Q²

Code and data accompanying the paper "Q²: Evaluating Factual Consistency in Knowledge-Grounded Dialogues via Question Generation and Question Answering". Q² is a reference-free metric that aims to evaluate the factual consistency of knowledge-grounded dialogue systems. Our approach is based on automatic question generation and question answering.

Datasets

The datasets are available in the third_party/data folder. They are based on a subset of the Wizard of Wikipedia dataset. Specifically, we ran inference using two dialogue systems and manually annotated each response for factual consistency. The data is available in four files - consistent and inconsistent responses - for each of the two systems. Each file contains 150 responses. In addition, we add the cross anotation file, used in our validation experiments.

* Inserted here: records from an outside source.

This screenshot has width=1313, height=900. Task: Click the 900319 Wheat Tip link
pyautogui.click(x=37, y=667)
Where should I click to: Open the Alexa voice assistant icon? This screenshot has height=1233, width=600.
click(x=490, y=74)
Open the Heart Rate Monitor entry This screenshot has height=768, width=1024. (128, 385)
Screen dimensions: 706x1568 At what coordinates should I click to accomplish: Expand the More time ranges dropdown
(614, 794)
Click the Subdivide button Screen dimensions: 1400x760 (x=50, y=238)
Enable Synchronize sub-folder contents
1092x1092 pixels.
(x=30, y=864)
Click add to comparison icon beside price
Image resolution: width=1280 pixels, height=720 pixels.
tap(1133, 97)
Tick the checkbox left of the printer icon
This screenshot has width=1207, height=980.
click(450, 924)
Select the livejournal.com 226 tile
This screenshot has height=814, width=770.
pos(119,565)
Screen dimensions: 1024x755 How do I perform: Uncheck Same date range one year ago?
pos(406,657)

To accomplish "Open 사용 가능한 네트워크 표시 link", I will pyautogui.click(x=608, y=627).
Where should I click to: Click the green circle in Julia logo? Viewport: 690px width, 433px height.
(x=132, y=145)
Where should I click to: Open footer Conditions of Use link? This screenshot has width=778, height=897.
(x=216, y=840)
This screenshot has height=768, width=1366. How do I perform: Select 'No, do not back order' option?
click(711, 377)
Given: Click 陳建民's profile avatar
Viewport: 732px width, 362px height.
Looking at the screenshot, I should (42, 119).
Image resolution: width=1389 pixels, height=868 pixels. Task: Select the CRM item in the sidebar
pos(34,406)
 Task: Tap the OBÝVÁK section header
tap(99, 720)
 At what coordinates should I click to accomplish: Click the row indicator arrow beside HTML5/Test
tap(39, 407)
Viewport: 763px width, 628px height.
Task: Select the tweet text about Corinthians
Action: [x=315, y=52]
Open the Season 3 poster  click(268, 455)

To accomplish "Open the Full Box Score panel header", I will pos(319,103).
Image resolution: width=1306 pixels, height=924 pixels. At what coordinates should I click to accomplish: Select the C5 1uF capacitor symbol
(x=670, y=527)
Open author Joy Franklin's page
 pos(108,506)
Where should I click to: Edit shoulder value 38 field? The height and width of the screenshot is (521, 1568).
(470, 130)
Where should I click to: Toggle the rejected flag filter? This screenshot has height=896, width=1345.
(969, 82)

The datasets are stored as pandas dataframes in csv files. Loading them should be as simple as:

In [1]: import pandas as pd

In [2]: data = pd.read_csv("third_party/data/dodeca_consistent.csv")

In [3]: data.head()
Out[3]:
   episode_idx  round  ...                                           response                                          knowledge                                               gold
0            0      0  ...  i love gardening as well . it is considered to...  Gardening is considered by many people to be a...  I live on a farm, we garden all year long, it ...
1            1      2  ...      it aired in the us , canada and latin america  He was the creator and host of "The Joy of Pai...           The show aired from 1983 to 1994 on PBS.
2            4      1  ...  well , there are three categories of finance :...  Finance can be broken into three sub-categorie...  Great! There are three categories. The public,...

The key columns are:

episode_idx: The index of the conversation in the WoW validation data.
round: The turn in the conversation.
response: The model's response for the given turn.
knowledge: The knowledge given to the model for the given turn.
gold: The gold-standard (human) response for the given turn.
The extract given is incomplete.